EXERCISE INSTRUCTIONS ▸ Copy out exactly the lines from the one containing "The width and height of the screenshot is (360, 224)." through the end of the records, and no pictures.

WORKING DATA ▸

----

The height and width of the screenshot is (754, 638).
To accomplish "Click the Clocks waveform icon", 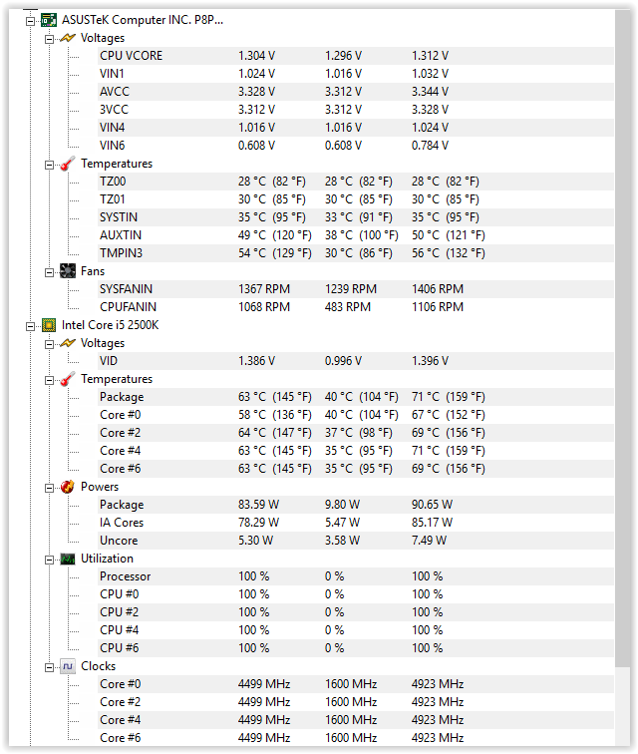I will click(67, 666).
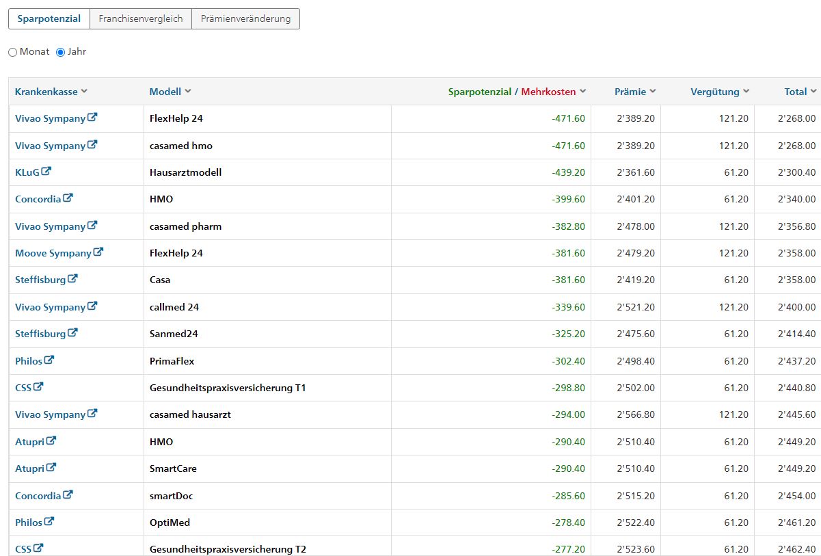Open external link icon in Philos PrimaFlex row
The width and height of the screenshot is (821, 556).
click(x=49, y=360)
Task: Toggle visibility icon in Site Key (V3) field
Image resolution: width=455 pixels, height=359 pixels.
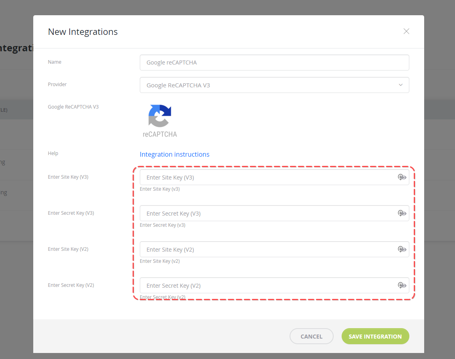Action: click(402, 177)
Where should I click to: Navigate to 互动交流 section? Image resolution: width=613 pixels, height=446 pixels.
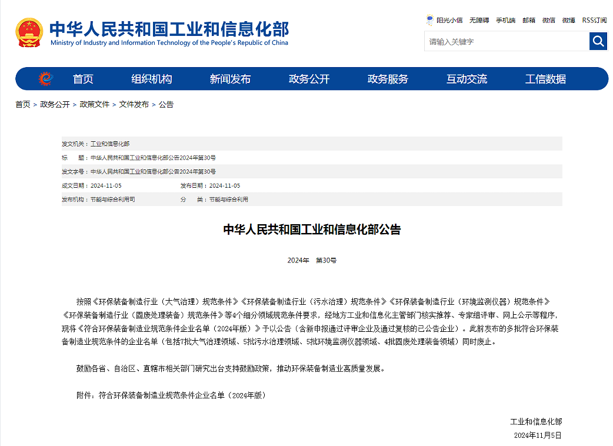pyautogui.click(x=467, y=79)
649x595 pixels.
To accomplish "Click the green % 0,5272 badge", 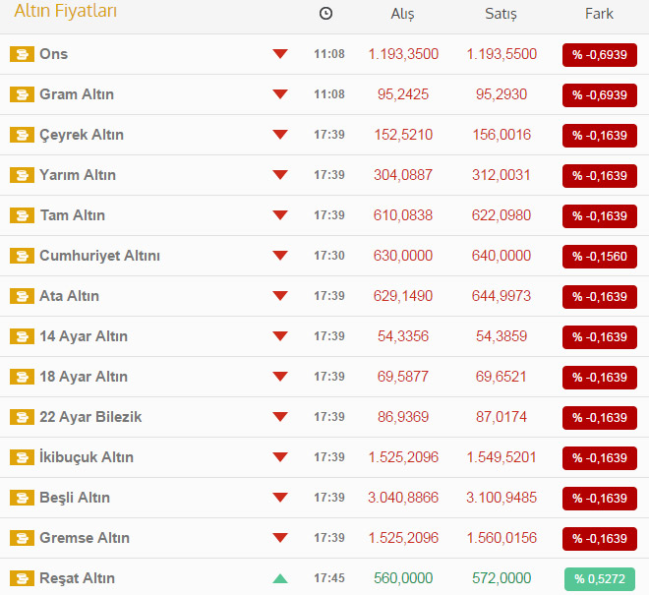I will (x=599, y=579).
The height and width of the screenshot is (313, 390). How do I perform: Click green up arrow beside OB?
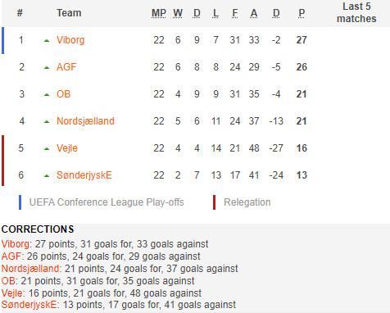pos(47,95)
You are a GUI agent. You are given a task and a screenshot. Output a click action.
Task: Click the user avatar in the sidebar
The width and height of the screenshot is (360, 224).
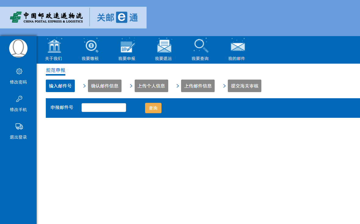pos(18,48)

----

RESPONSE ▸
The width and height of the screenshot is (360, 224).
pos(18,48)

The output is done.